» What to do
With any pictures left out, restate word for word the lines in the listing below from the one holding "How do I perform: Open" through the last.

» Study material
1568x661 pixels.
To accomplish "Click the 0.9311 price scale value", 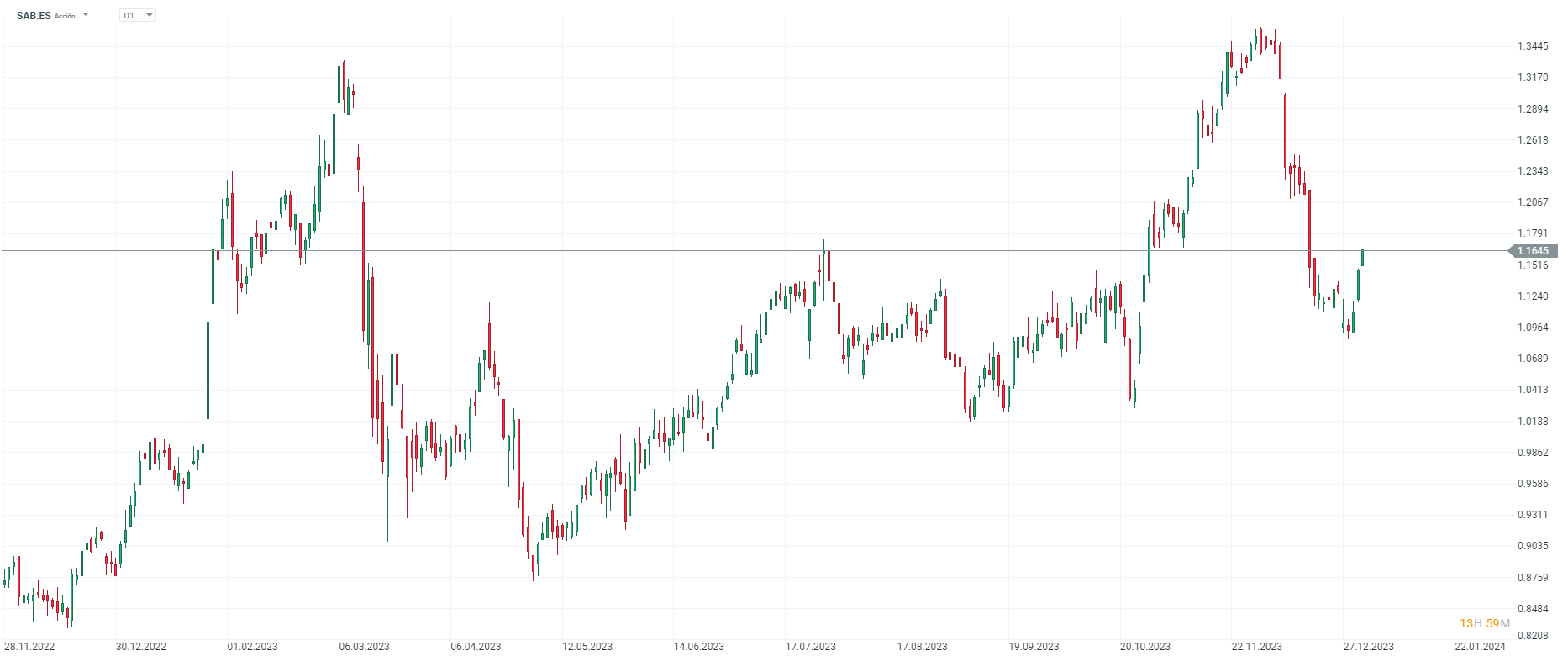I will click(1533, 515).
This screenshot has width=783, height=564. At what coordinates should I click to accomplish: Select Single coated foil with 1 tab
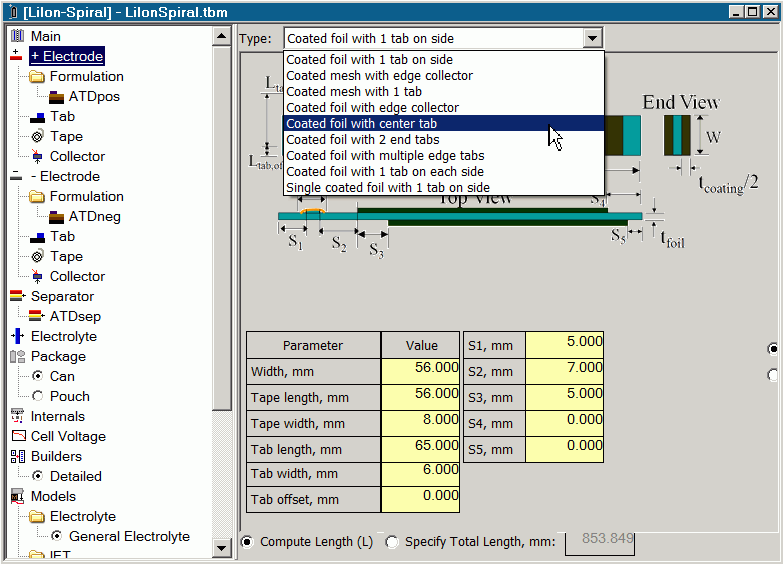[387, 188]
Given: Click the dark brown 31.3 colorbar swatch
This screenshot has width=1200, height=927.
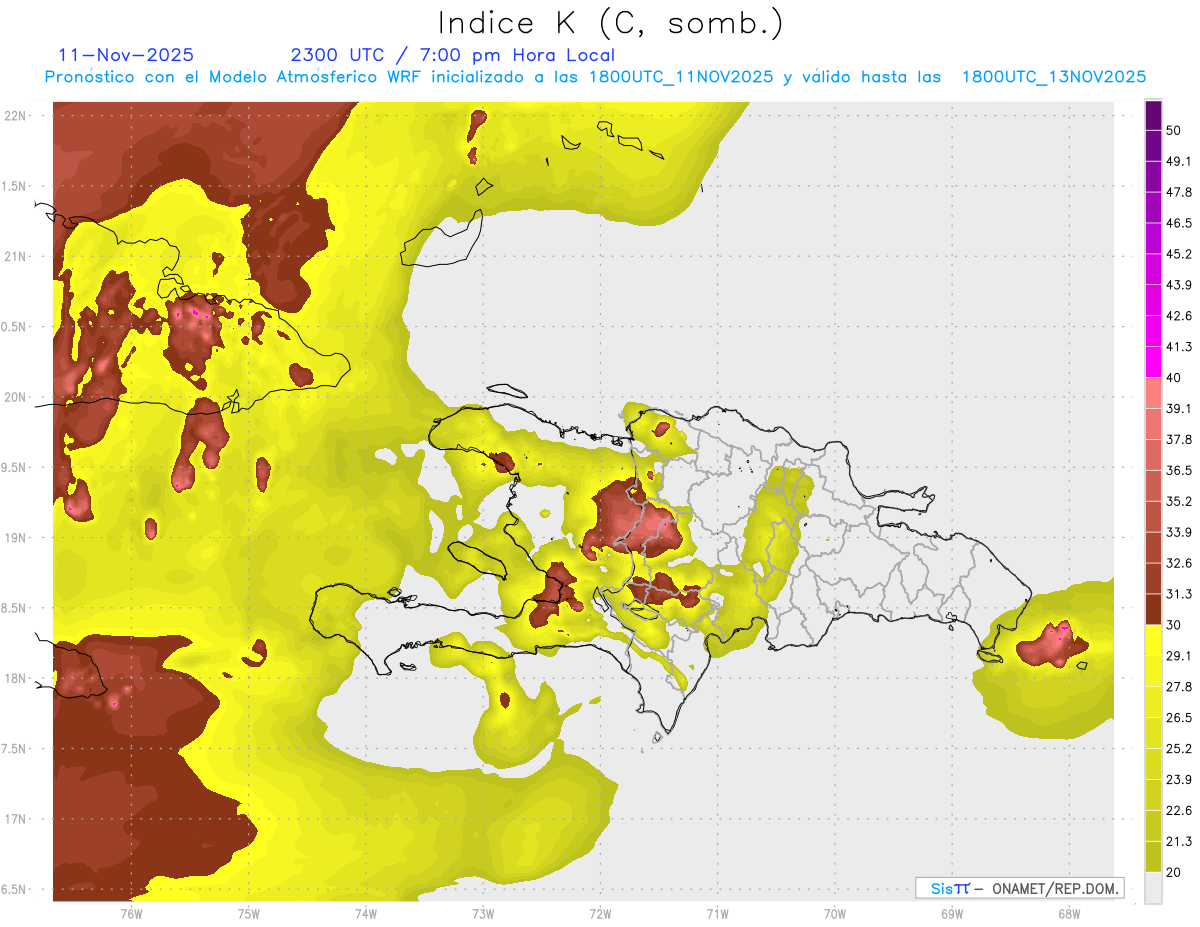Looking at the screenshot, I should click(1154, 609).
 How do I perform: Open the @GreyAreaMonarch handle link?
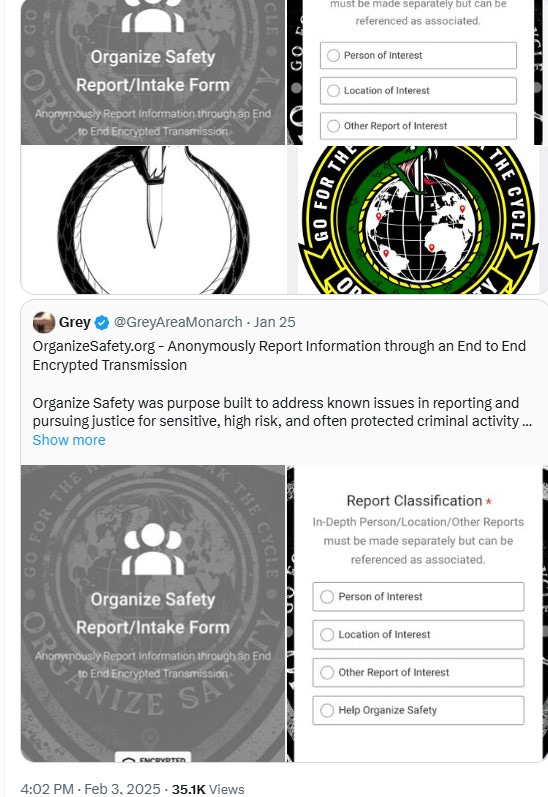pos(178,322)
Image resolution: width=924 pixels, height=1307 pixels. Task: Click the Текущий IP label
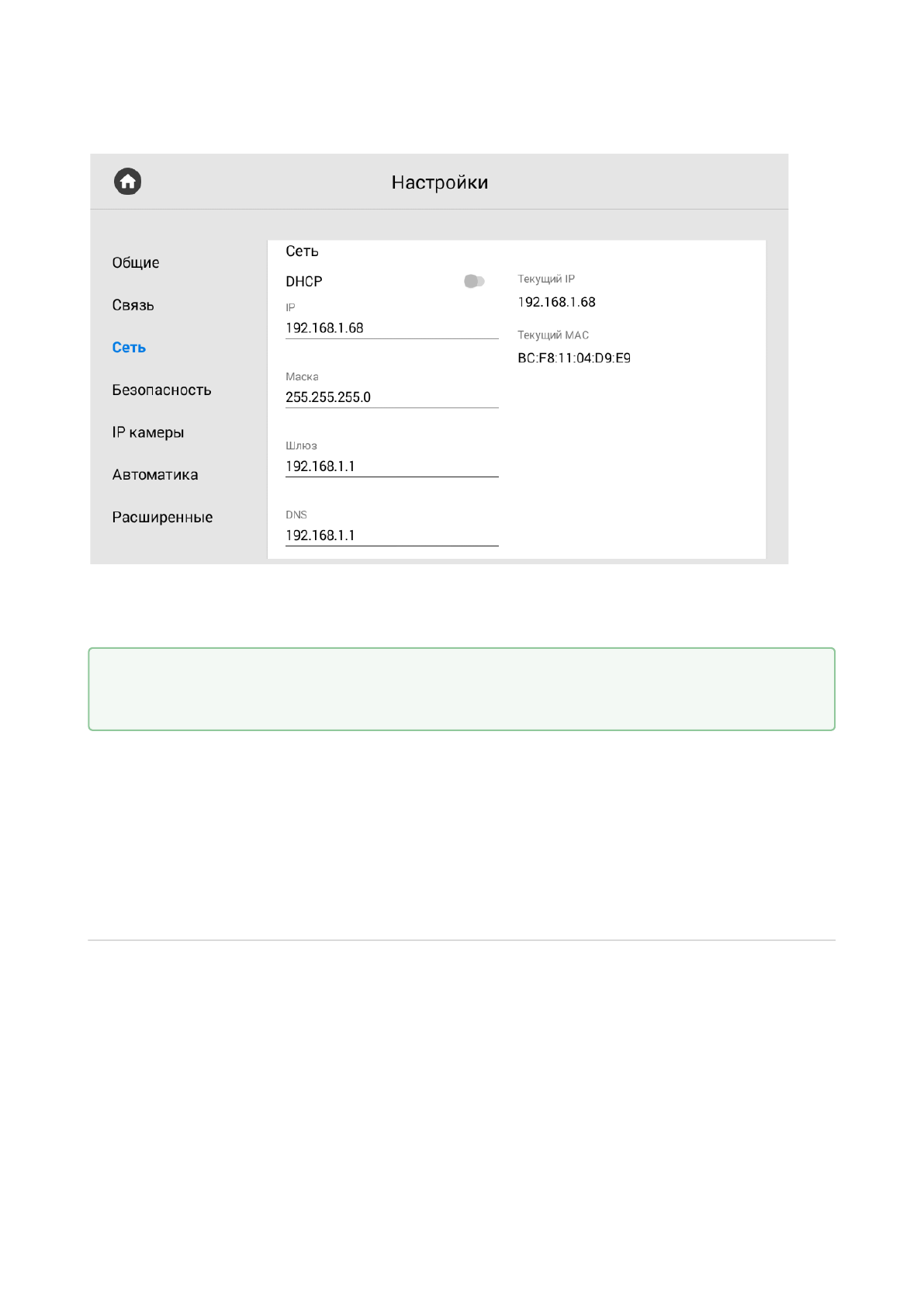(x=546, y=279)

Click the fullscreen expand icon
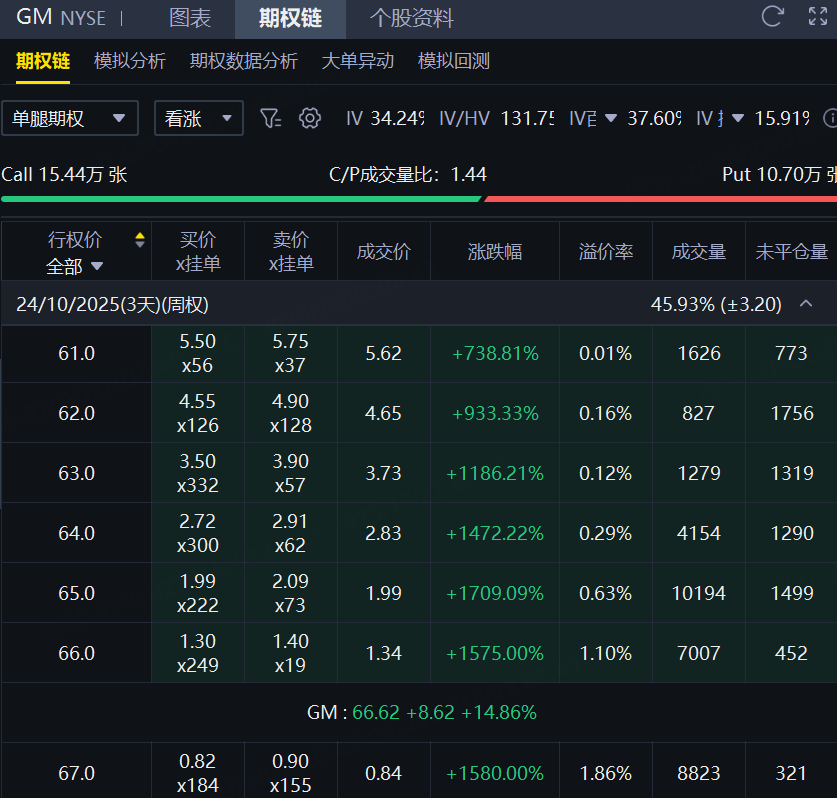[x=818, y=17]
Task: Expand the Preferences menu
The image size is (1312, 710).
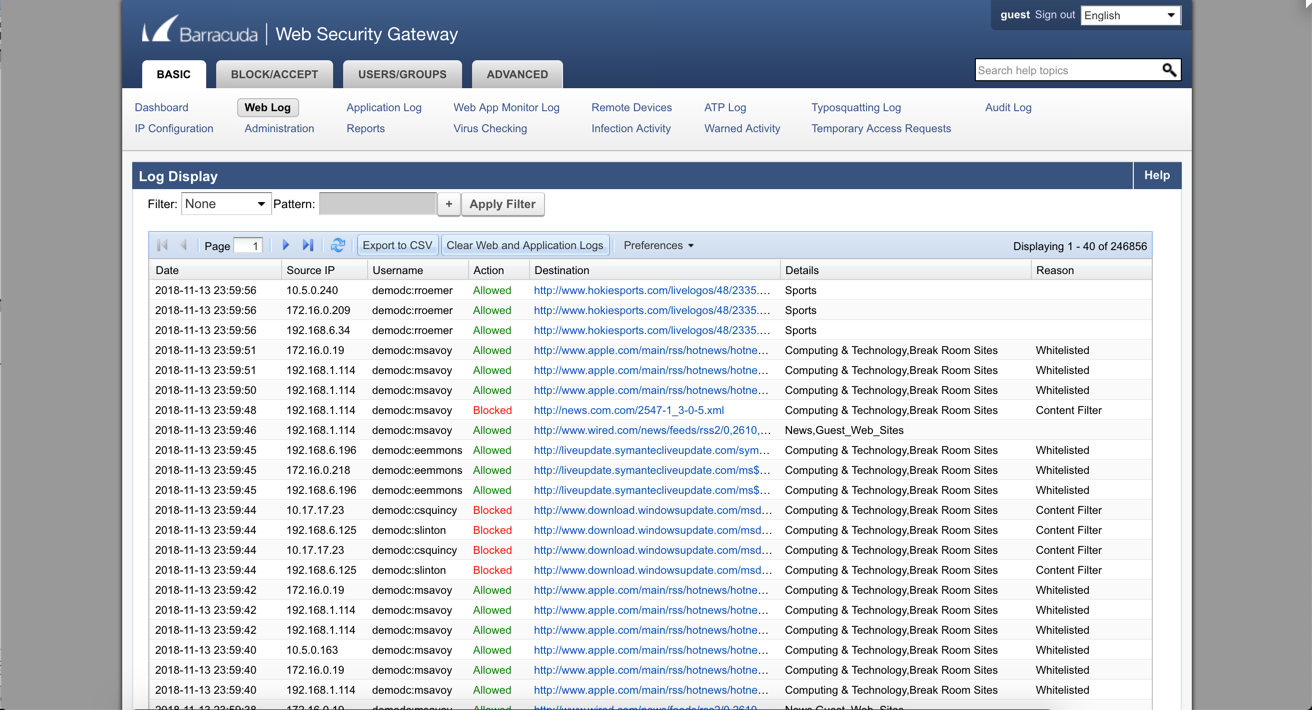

» Finished task
 How do I perform: Open the @GreyAreaMonarch handle link?
pos(178,322)
Image resolution: width=924 pixels, height=1307 pixels. Task: Click the Текущий IP label
(x=546, y=279)

Click the fullscreen expand icon
[x=818, y=17]
Task: Expand the Preferences menu
The image size is (1312, 710).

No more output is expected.